I should tell a little story that I was in Davos where all the muckity mucks get together. And at a meeting session, oil executives were talking about climate change. And some of them were saying, you know, you guys are really looking at things in a very pessimistic way. You should look at the bright side of things. And what was that? And they said, well, because the Arctic ice cap is melting so fast, we will be able to get the oil underneath the Arctic sea at a much lower cost than previously we had calculated.
So there is a silver lining perhaps in every cloud. But the notion that it is clear that the accumulation of greenhouse gases in the atmosphere represent a significant risk. If we had many planets, we’d conduct an experiment on this planet and if it comes out the way that almost all the scientists are agreed will happen, we go onto the next one and say, well, we made a mistake. Too bad. That would be one thing. But the fact is we can’t go onto another planet. And if we make a mistake here, we have no alternative. And the consequences could be very severe.

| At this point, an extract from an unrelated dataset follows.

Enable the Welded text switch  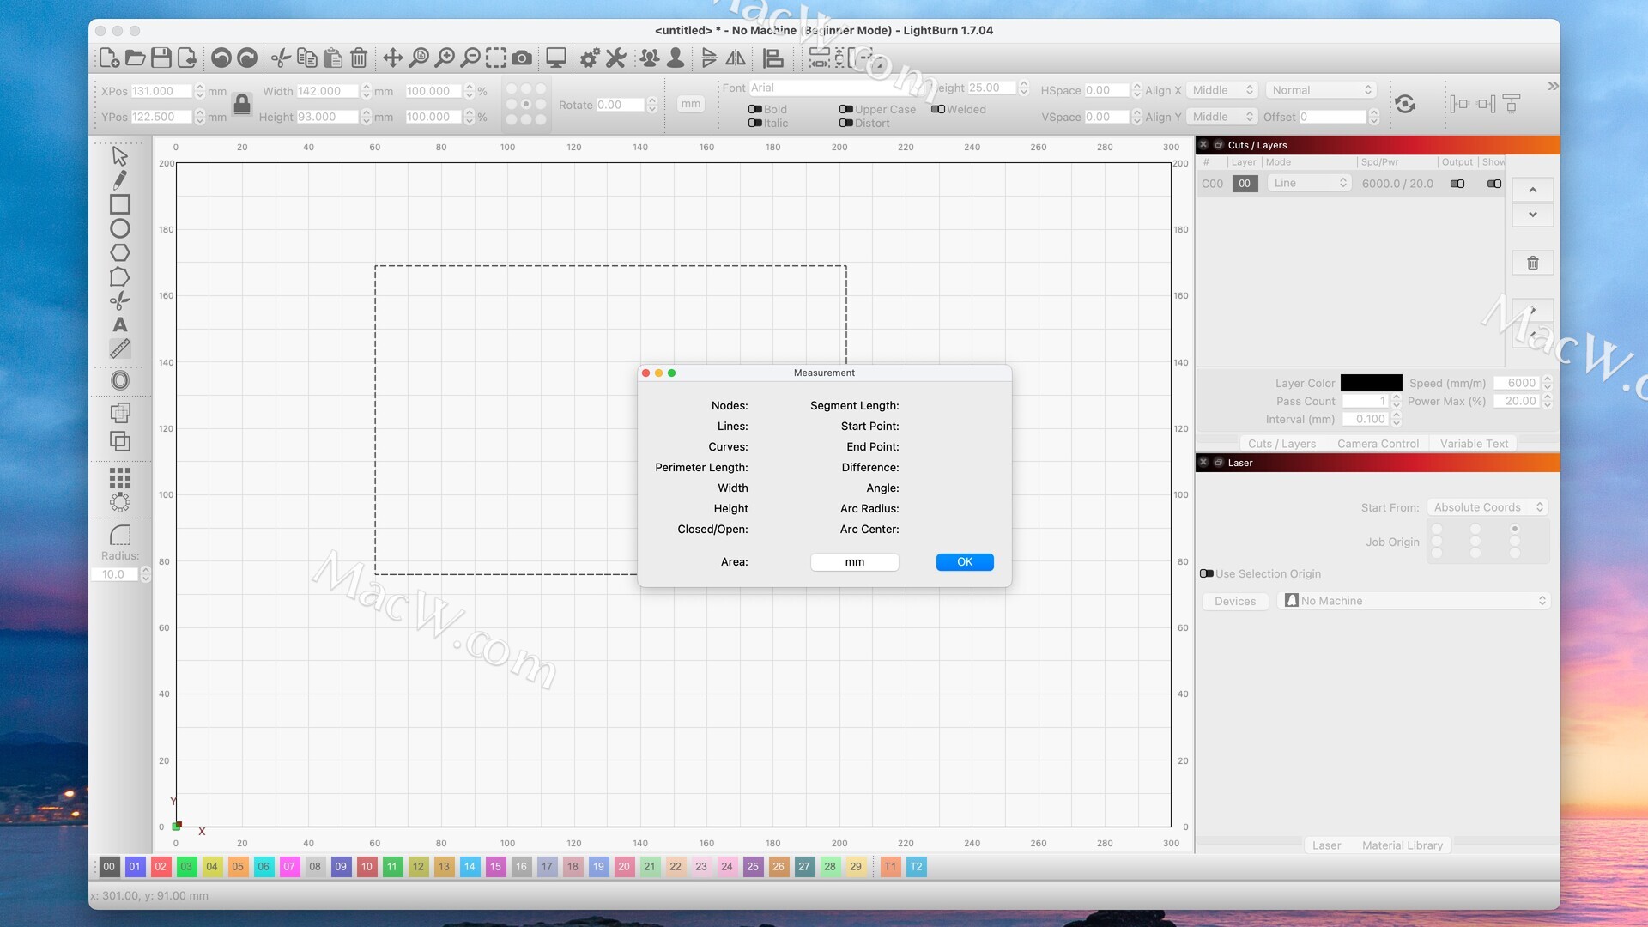click(938, 109)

It reminds me of a little joke that I heard about two planets actually going around and not bumping into each other, but coming close. And one of them was sighing, saying, you know, things are really terrible with all these humans, you know, the problems. And the other one that doesn’t have any problems said, don’t worry. It only lasts for a little while. And that sort of encapsulated the problem of global warming.
Some of the things we can do to deal with global warming will actually save us money. Getting rid of the energy subsidies that we have, including the depletion allowances that we have for oil, would save us money. The ethanol subsidies are outrageous. It almost costs as much in oil to get a gallon of ethanol, so the net output of that system is almost negative. We have a 50 cent tax on sugar-based ethanol, for instance, from Brazil. And we give a 50 cent subsidy to American corn-based ethanol. So we have an enormously distorted system. And getting rid of some of these distortions in energy would actually save us money.

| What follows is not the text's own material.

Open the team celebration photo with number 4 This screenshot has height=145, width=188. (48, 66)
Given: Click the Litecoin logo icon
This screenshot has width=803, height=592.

But there are other things we will need to spend money on. We will need to spend money on a whole variety of technological innovations to address the challenges proposed by global warming. Research expenditures in this area have actually gone down in the last twenty years. So these are examples of things where we will need to spend money.
In short, what I wanted to say is just repeating what I said before: don’t just ever focus on the deficit. Look at the broader set of issues. Among the broader set of issues are where the economy is today? And the economy today, I think, has a certain degree of precariousness where unthoughtful deficit reduction could have adverse effects. I think there are ways of restructuring our tax structures that could stimulate the economy, address some of the most problems of growing and equality and reduce the deficit.
But more generally, there is a wide agenda facing our society, important priorities that need to be addressed that will require expenditures. And the value of spending has to be weighed against the cost of any deficit. I think there are lots of ways that we can cut expenditures, most importantly in the defense area. But if we fail to do that, it is still almost surely worthwhile spending money in these other areas even if it has some effect on the deficit.
Joseph Stiglitz is a Professor of Finance and Economics at Columbia University and was awarded the Nobel Prize in Economics in 2001.
[THIS WRITTEN TRANSCRIPT IS FROM BEYOND BALANCED BUDGET MANIA, AN AGENDA FOR SHARED PROSPERITY EVENT HELD ON APRIL 12, 2007.]